Recent Reads – January to March 2019

Five years ago, I wrote a post on how to read 12 books in a year.

Twelve books a year doesn’t trouble me anymore, but it did at the time.  I found myself floundering beneath the burden of various competing obligations, some mandatory, some discretionary, and that reading, my oldest pastime, had fallen far by the wayside.

Like so many of the how-to posts I write for this blog, it was meant to be as instructive for myself as for anyone else who read it.

My very first tip in that post was “choose books that interest you”, and this advice remains as relevant to me now as it did in 2014.  It’s easy to get caught up in the hype machine, choosing books you feel you should read because everyone is talking about them, even if they don’t actually sound like something you’d enjoy.

I’ve succumbed to this numerous times in the past, and the end result was always the same: slower reading stats (because dull books take me longer to finish) and lower star ratings.

I now read 12 books a year easily enough (my average is closer to 18), but I hate the feeling of missing out on even more reading by being stuck with a book I’m not enjoying.
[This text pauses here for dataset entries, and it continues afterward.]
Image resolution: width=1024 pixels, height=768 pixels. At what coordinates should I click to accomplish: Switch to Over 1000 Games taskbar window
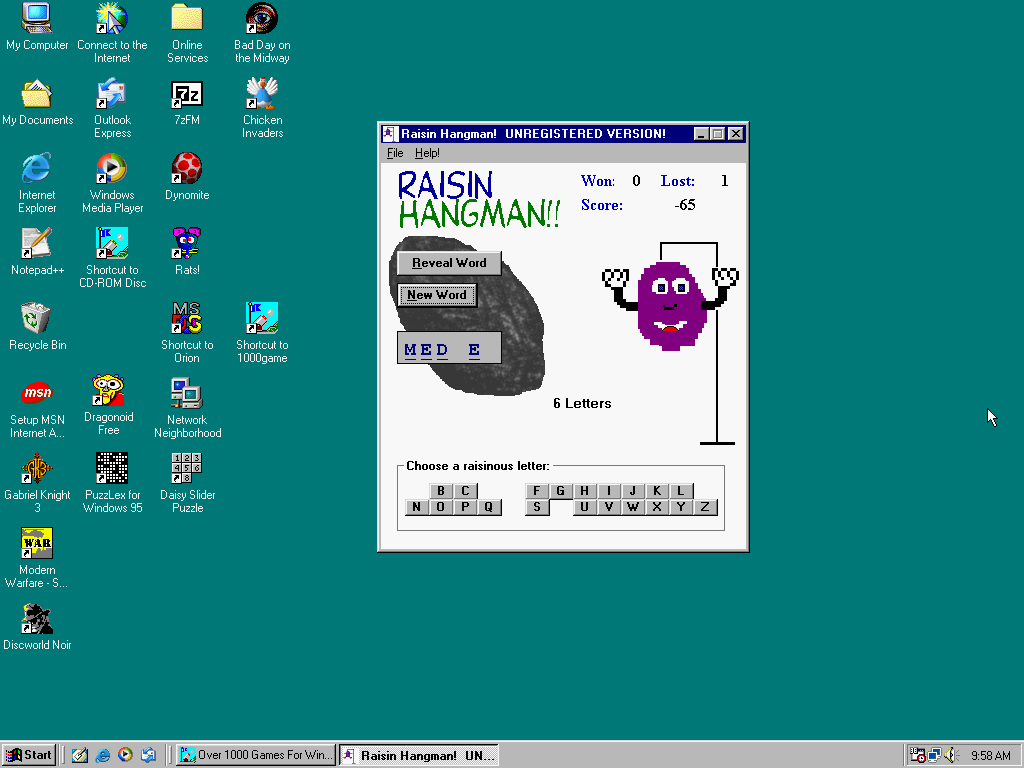(x=256, y=755)
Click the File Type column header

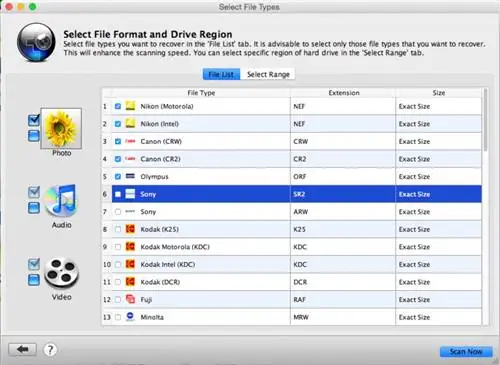pos(201,93)
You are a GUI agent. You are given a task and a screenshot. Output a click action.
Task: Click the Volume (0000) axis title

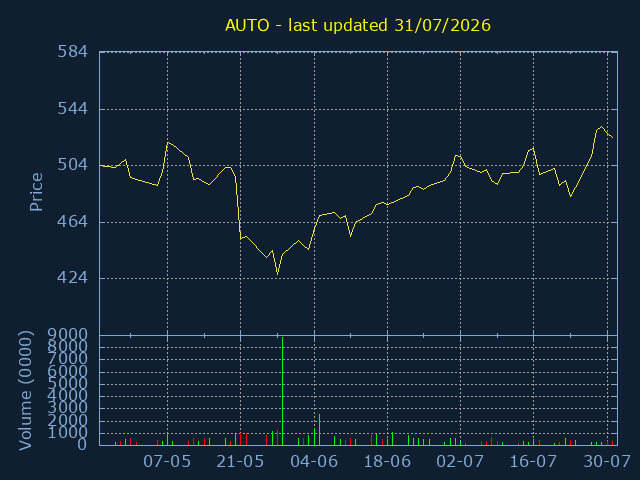(25, 391)
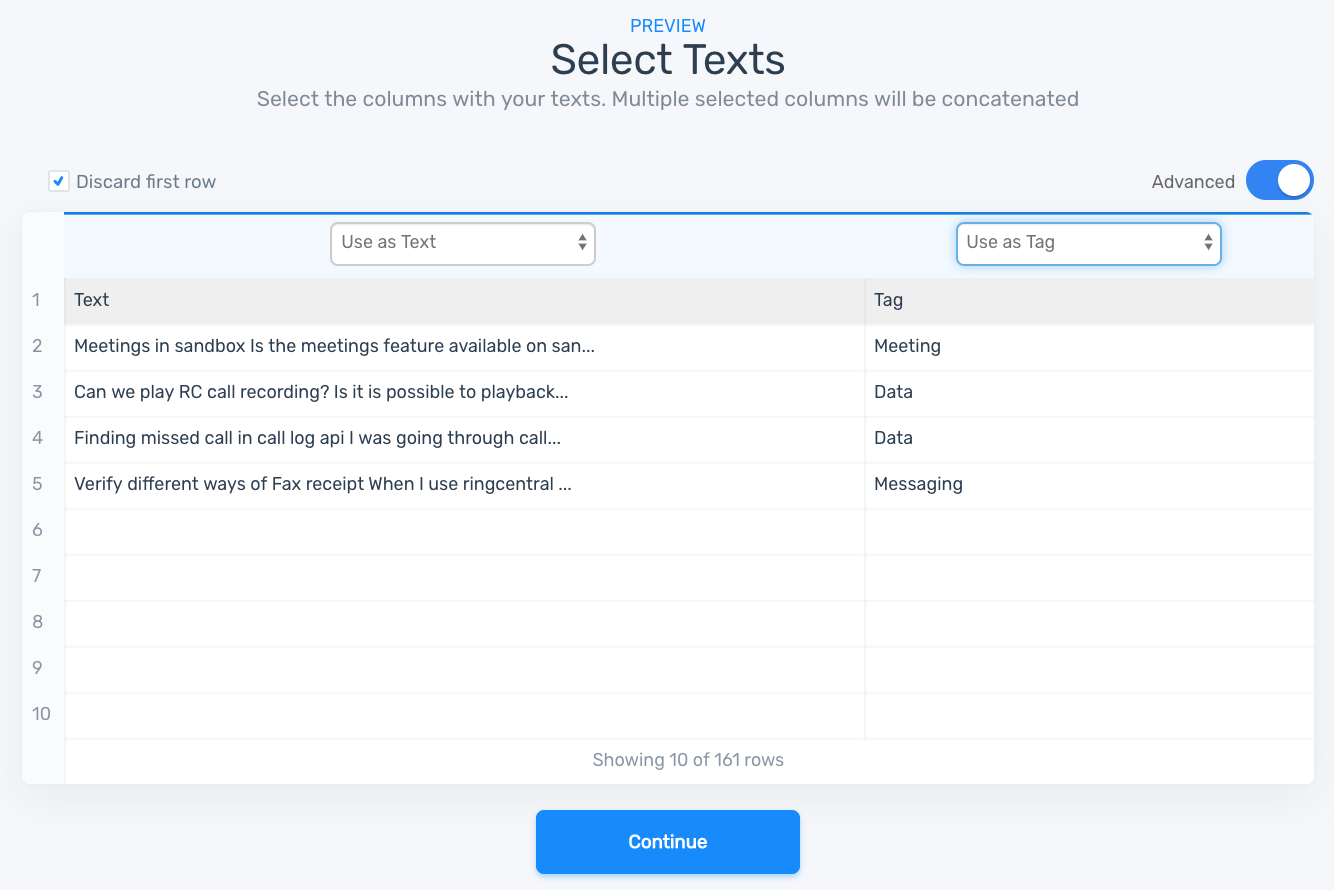Select the Finding missed call in call log cell

(x=317, y=438)
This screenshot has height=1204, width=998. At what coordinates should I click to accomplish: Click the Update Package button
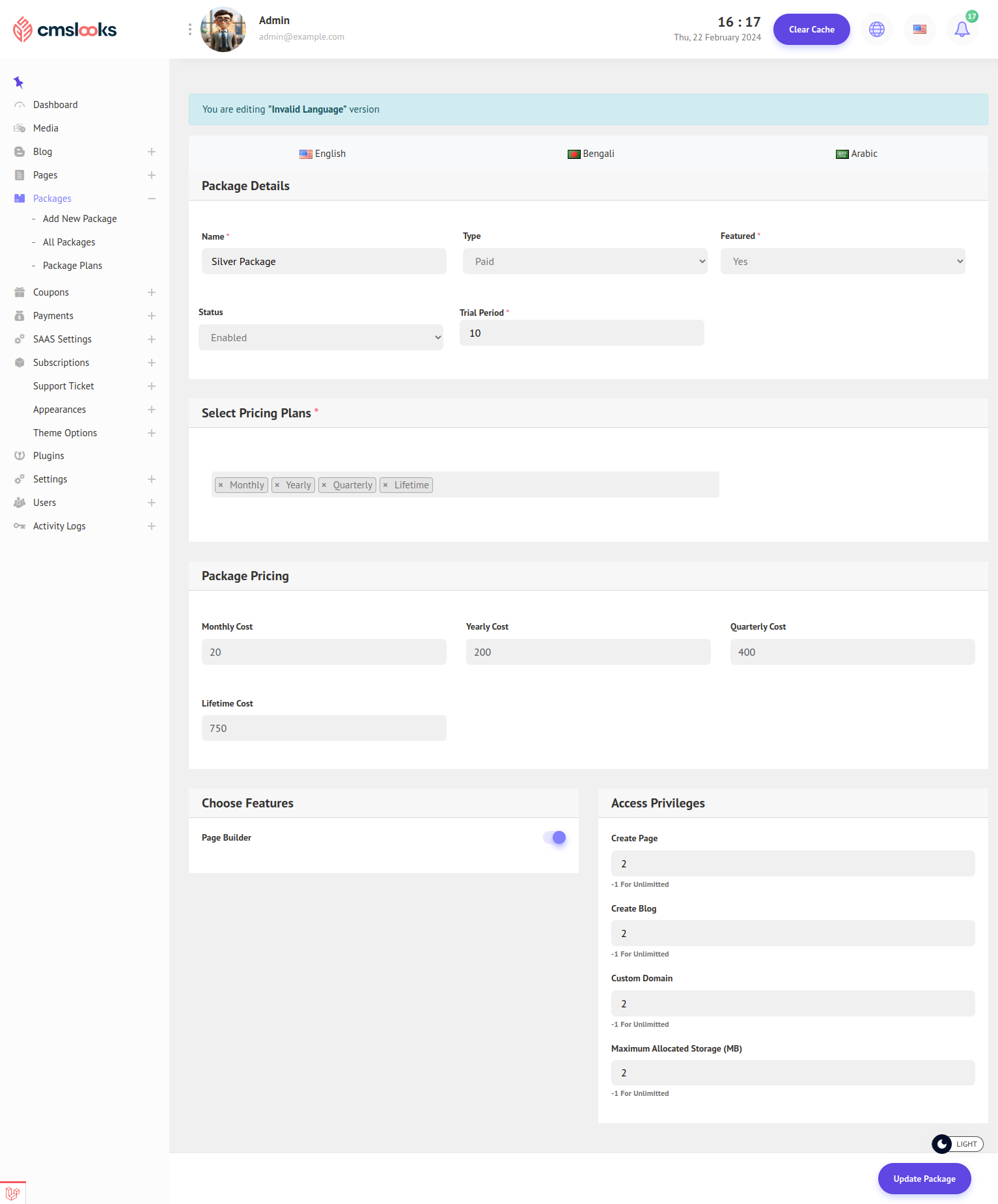point(924,1179)
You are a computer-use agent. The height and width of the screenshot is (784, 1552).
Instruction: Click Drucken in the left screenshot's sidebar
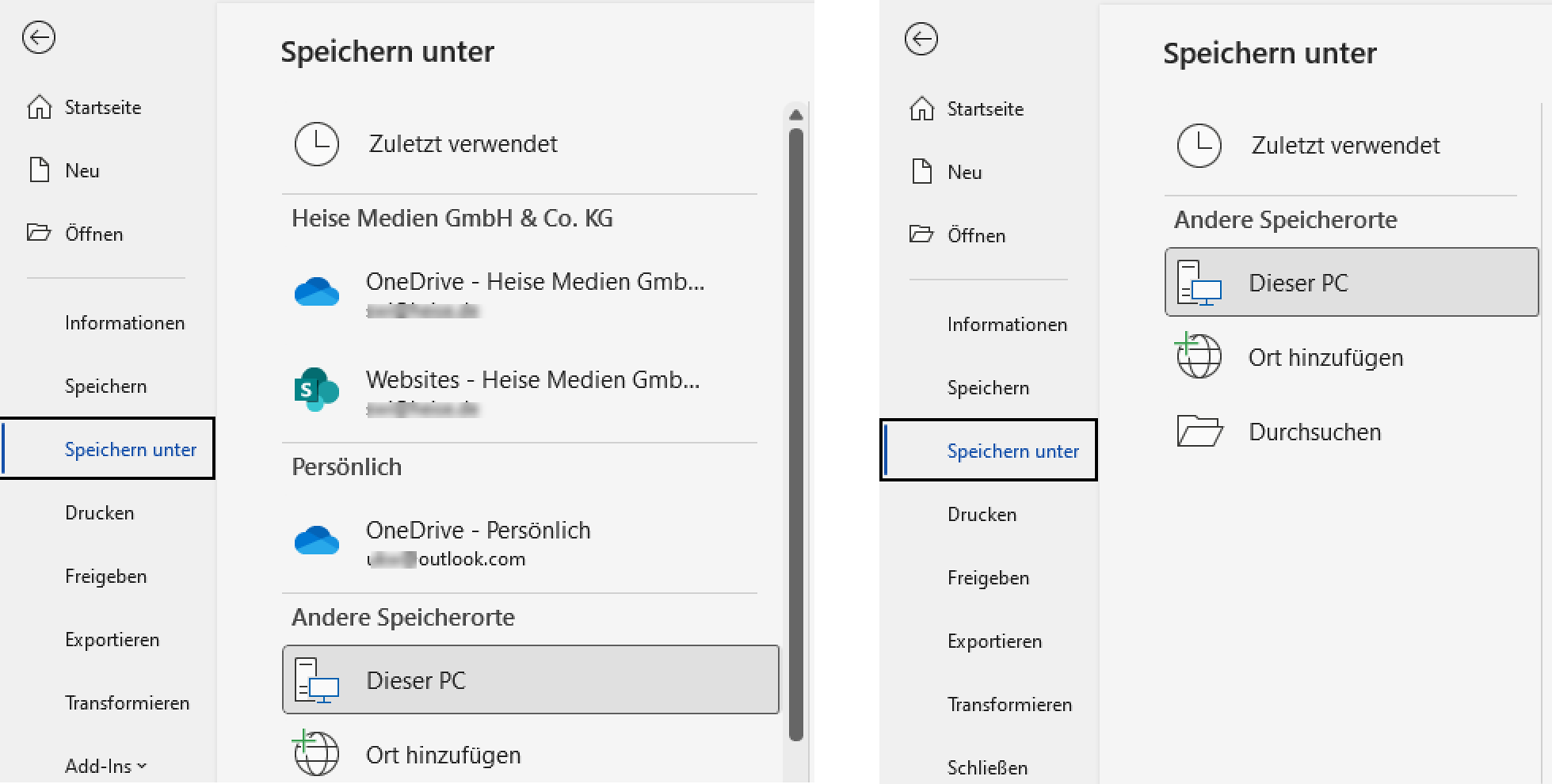tap(100, 513)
(By “stuck” I mean having waited too long to decide to stop reading it, at which point it would feel like an even greater waste to abandon my progress and not see the job through to the end.)

Also, I want to be able to give books high star ratings.  But they have to earn it, for although I’m an easy reviewer (every book automatically starts at three stars, and really only has to do one or two things of especial note or skill to earn extra stars), I’m an honest one.

For 2019, I vowed to put more effort into selecting my reading material.  I’ve spent much more time reading reviews and excerpts of books rather than just diving in at the say of a slick marketing campaign.  I’ve also chosen works from authors whose writing I’ve previously read and enjoyed.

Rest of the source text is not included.